Thanks for looking .


----------



## kilo charlie (Apr 29, 2021)

That's fantastic !!! Great work on getting them completed so fast too! 

I'd definitely be interested in the "details " as well.. my hands always need something to do !


----------



## chopsaw (Apr 29, 2021)

kilo charlie said:


> That's fantastic !!! Great work on getting them completed so fast too!


Thanks Charlie . I have the shop set up pretty good . Makes fast work of stuff that way . 
I always make a poster board template when I get things like this where I want it . I can get you the link Rick sent me and some numbers .


----------



## Brokenhandle (Apr 29, 2021)

Looks pretty cool! Now you need to hurry up and figure out what your next new project will be! You are being way too efficient and should start pacing yourself... gonna make the rest of us look bad!   

Nice job!
Ryan


----------



## BGKYSmoker (Apr 29, 2021)

Heck YEAH

Those look awesome.

Now you need to come down here during snowbird season and sell


----------



## kilo charlie (Apr 29, 2021)

Heck yeah! Selling them in combination with a cutting board is a good idea too..  Recently a pal made a bread box for his wife and this would go great with that as well!
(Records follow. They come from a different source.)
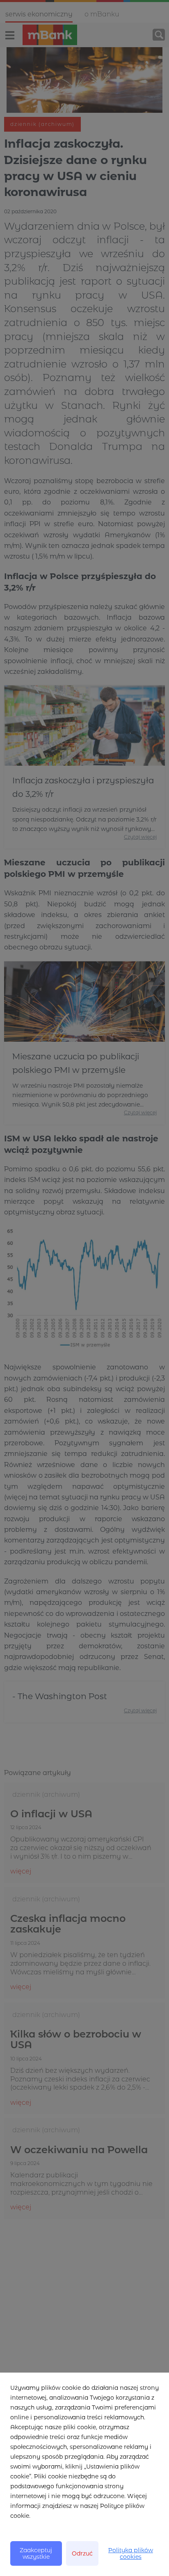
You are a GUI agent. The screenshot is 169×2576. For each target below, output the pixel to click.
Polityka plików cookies (130, 2553)
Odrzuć (82, 2553)
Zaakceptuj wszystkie (36, 2553)
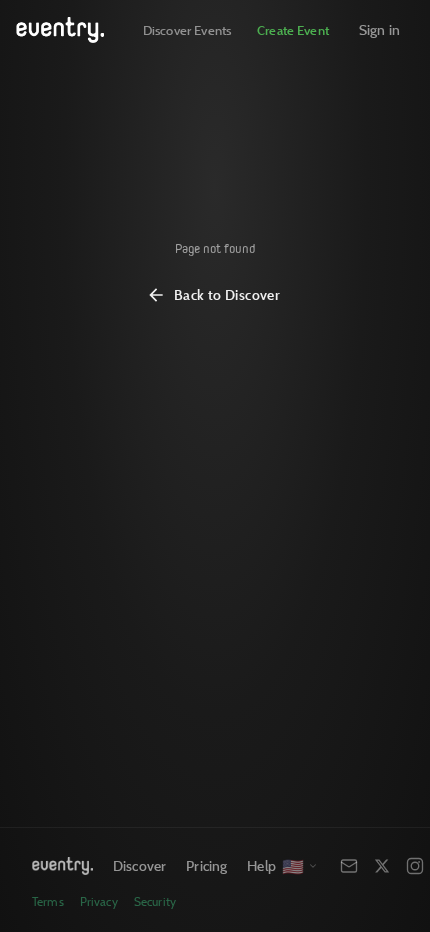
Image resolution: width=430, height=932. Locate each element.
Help (261, 865)
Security (155, 901)
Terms (48, 901)
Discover (139, 865)
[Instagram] (415, 866)
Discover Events (187, 30)
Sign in (379, 29)
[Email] (349, 866)
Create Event (293, 30)
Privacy (99, 901)
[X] (382, 866)
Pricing (206, 865)
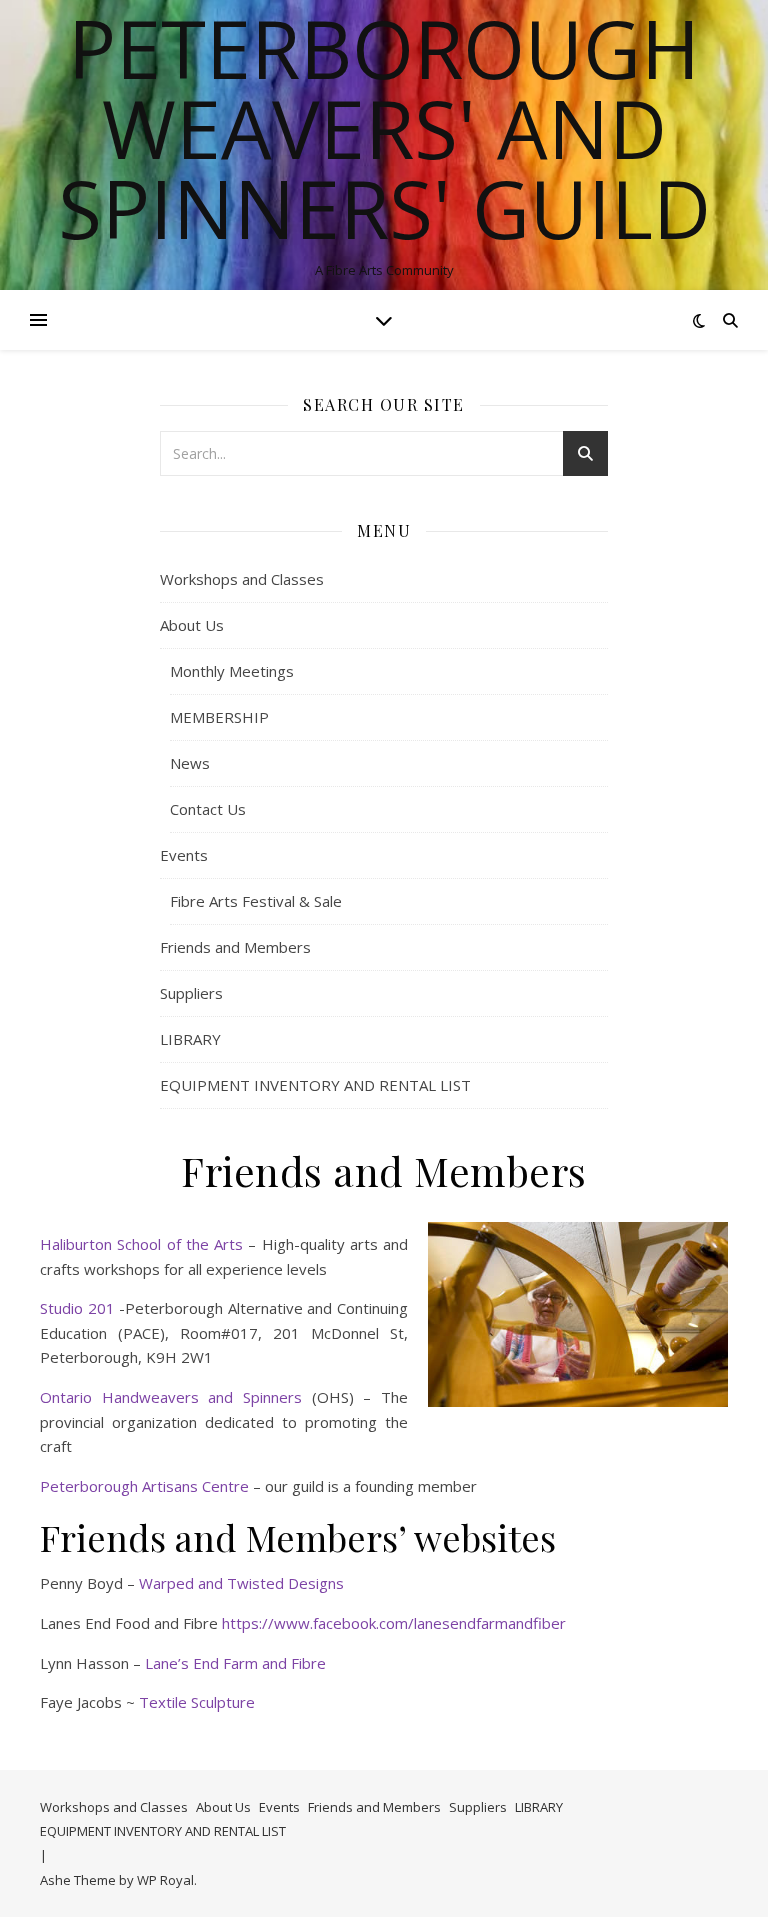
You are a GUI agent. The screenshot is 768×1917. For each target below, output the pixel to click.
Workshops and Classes (242, 579)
It's nice to have a clean and ready to go shop.

I just added some drawers to my work table.


----------



## Wurstmeister (Apr 29, 2021)

Beautiful craftsmanship. Love the simple blade replacement.  Definitely would make a few and sell them locally/internet - *made to order, *additional blades extra! 
John


----------



## Winterrider (Apr 29, 2021)

Very nice craftsmanship.


----------



## chopsaw (Apr 29, 2021)

Brokenhandle said:


> Looks pretty cool! Now you need to hurry up and figure out what your next new project will be!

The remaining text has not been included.